As someone with a Computer Science (CS) degree and who has worked in the field for nearly three decades, I expect that you will have no problem getting a software development job with an EE degree. On occasion, I have worked side-by-side with people who have EE degrees instead of CS or Software Engineering (SE) degrees.
An EE degree has been preferred in some circumstances: I've seen this when the work is particulary close to the hardware, or in some settings where CS and SE are not seen as "real" technical disciplines, but EE is accepted.
While it's not the case so much anymore, when I got my degree 2+ decades ago many schools didn't have majors in Computer Science. At those schools, people who wanted to become software developers most often majored in EE or Mathematics. Futhermore, I don't remember seeing a Software or Computer Engineering degree offered anywhere until well after I had completed my Bachelors.
In point of fact, software development is often one of the more flexible fields when it comes to what degrees can get jobs, or even if a degree is needed. I've usually (but not always) worked in scientific environments and have had programming co-workers and bosses who had degrees at varying levels in CS, SE, EE, Mathematics, Astronomy, Physics, Chemistry, Geology, Meteorology, Oceanography, Business, and even no (college) degree at all. I also have friends who work professionally in software development who have degrees in other fields such as Mechanical Engineering, Chemical Engineering, Psychology, Philosophy, Education, History and Religion.
In observing requirements in want ads, it does seem that things are changing somewhat - more software development job listings want a degree in Computer Science, Software Engineering or a related field.
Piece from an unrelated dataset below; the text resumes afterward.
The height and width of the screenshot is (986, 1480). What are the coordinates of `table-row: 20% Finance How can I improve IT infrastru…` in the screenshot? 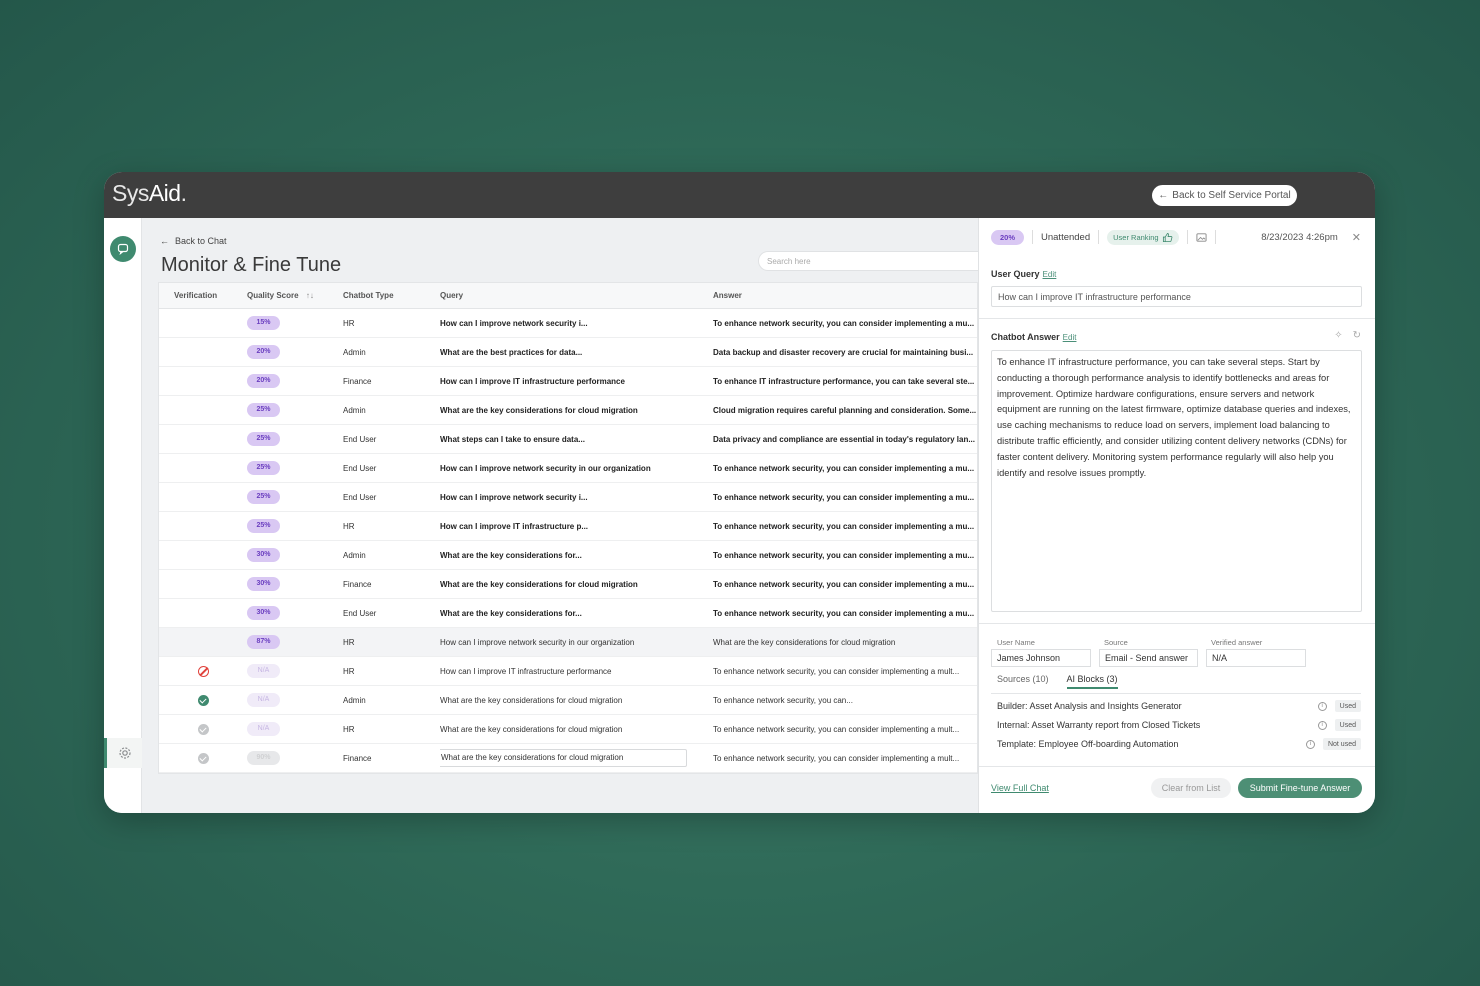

However, (in my mind at least) Electrical Engineering is a related field and I do not think that is likely to change in your lifetime.
As for how to go about getting a software development job with an EE degree: While in school, take as many courses as you can that teach software development (if you can, get a Minor in CS/SE/CE/whatever your school offers). Also, you can do some open source development. These things will build a portfolio and resume that should help you get interviews when you apply for jobs. Once out of school, I recommend that you apply to jobs just as if you had a CS degree. Once you have that first job, it should be even easier to get other jobs in software development.